The Originalist Argument for Abortion Rights: Compulsory Childbearing During Antebellum Slavery and Its Relevance Today
There is no mention of abortion in the Constitution so it can’t be protected. However, in a recent essay, Andrew Koppelman challenges this assertion on originalist grounds: forced reproduction was intrinsic to slavery, which the framers of the Thirteenth Amendment sought to prohibit.
On the 40th Anniversary of Roe v. Wade we can expect to hear the perennial criticism that the Court’s decision is insufficiently grounded in the text of the Constitution. Even among commentators who agree a woman has a fundamental right not to remain pregnant against her will, many are critical of its grounding in the right to privacy, locating it instead in explicit Constitutional guarantees like the right to equal protection before the law. The most vehement critics of Roe, however, are so-called originalists who not only deny there is any right to privacy, but are certain abortion cannot be protected by any constitutional provision based on the “original meaning” of the text.
Justice Antonin Scalia, who famously rejects interpretive methods that entail identifying the values the Constitution protects, purports to instead decide cases based on the meaning of Constitutional text when written. According to Justice Scalia, abortion is an “easy” case. There is no mention of abortion in the Constitution so it can’t be protected. However, in a recent essay, Andrew Koppelman challenges this assertion on originalist grounds: forced reproduction was intrinsic to slavery, which the framers of the Thirteenth Amendment sought to prohibit.
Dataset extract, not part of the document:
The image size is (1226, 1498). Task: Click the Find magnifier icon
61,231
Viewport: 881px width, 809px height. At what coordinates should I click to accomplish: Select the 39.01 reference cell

As Dorothy Roberts writes in Killing the Black Body: Race, Reproduction and the Meaning of Liberty, “[t]he essence of Black women’s experience during slavery was the brutal denial of autonomy over reproduction.” Female slaves’ ability to produce more slaves was central to the economic interests of slaveowners and, once the importation of slaves was banned, to the perpetuation of the institution of slavery. A woman’s reproductive capacity figured into her price on the market and was as valuable as labor in the fields. As Thomas Jefferson wrote, “I consider a woman who brings a child every two years as more profitable than the best man on the farm.”
Slaveowners beat women who did not reproduce or sold them, separating them from their families. Some engaged in slave-breeding, forcing slaves considered “prime stock” to mate in order to produce particularly valuable new slaves for labor or sale. Evidence exists that slaves resisted slaveowners’ demands that they reproduce by using herbal and other makeshift contraceptive and abortive methods. Slaveowners were free to rape slaves with impunity and the children who resulted increased their wealth. A slave women’s child was not her own, but the property of her master. Even prior to conception, a slaveowner held a property interest in a woman’s future children that could be bequeathed by will.
Slavery separated black women from their future children at the moment of conception, treating the interests of the fetus as separate and conflicting with that of the mother. Though this conception of the fetus as having distinct interests to be protected from the mother is a familiar part of our discourse and legal framework today, this division did not exist for white women at the time. Professor Roberts describes one method of whipping pregnant women that illustrates this early conception of the maternal-fetal conflict. The mother would be forced to lay with her stomach in a hole dug in the ground so the mother could be beaten while the fetus was protected. “It is the most striking metaphor I know for the evils of policies that seek to protect the fetus while disregarding the humanity of the mother,” she writes.
Professor Koppelman has previously argued, on the basis of Supreme Court precedent interpreting the Thirteenth Amendment’s prohibition of slavery and involuntary servitude to protect individual liberty and equality, that the government may not prohibit abortion. To do so would be to require physical service from a woman for the benefit of a fetus. The originalist argument relies less on analysis of the case law than a more comprehensive understanding of what antebellum slavery entailed. Though most originalists would likely argue that neither the framers of the Amendment nor a reasonable person alive at the time of its passage would have thought of unwanted pregnancy as a form of involuntary servitude, this is not the question. Forced childbearing is not analogous to slavery, it was an element of it. This is not to equate forcing a woman to carry a pregnancy to term against her will with permanently enslaving her. It is only to say it is a historical fact that this was a fundamental part of dual oppression female slaves endured by virtue of being black and female.
As Professor Roberts explains, “[w]e often envision the hallmark of slavery’s inhumanity as the slave picking cotton under the overseer’s lash.” However, “[a]s much as slaves’ forced labor, whites’ control of slave women’s wombs perpetrated many of slavery’s greatest atrocities.” The Thirteenth Amendment prohibits treating human beings as they were treated under antebellum slavery. The denial of reproductive autonomy is a brutal and under-recognized aspect of that treatment.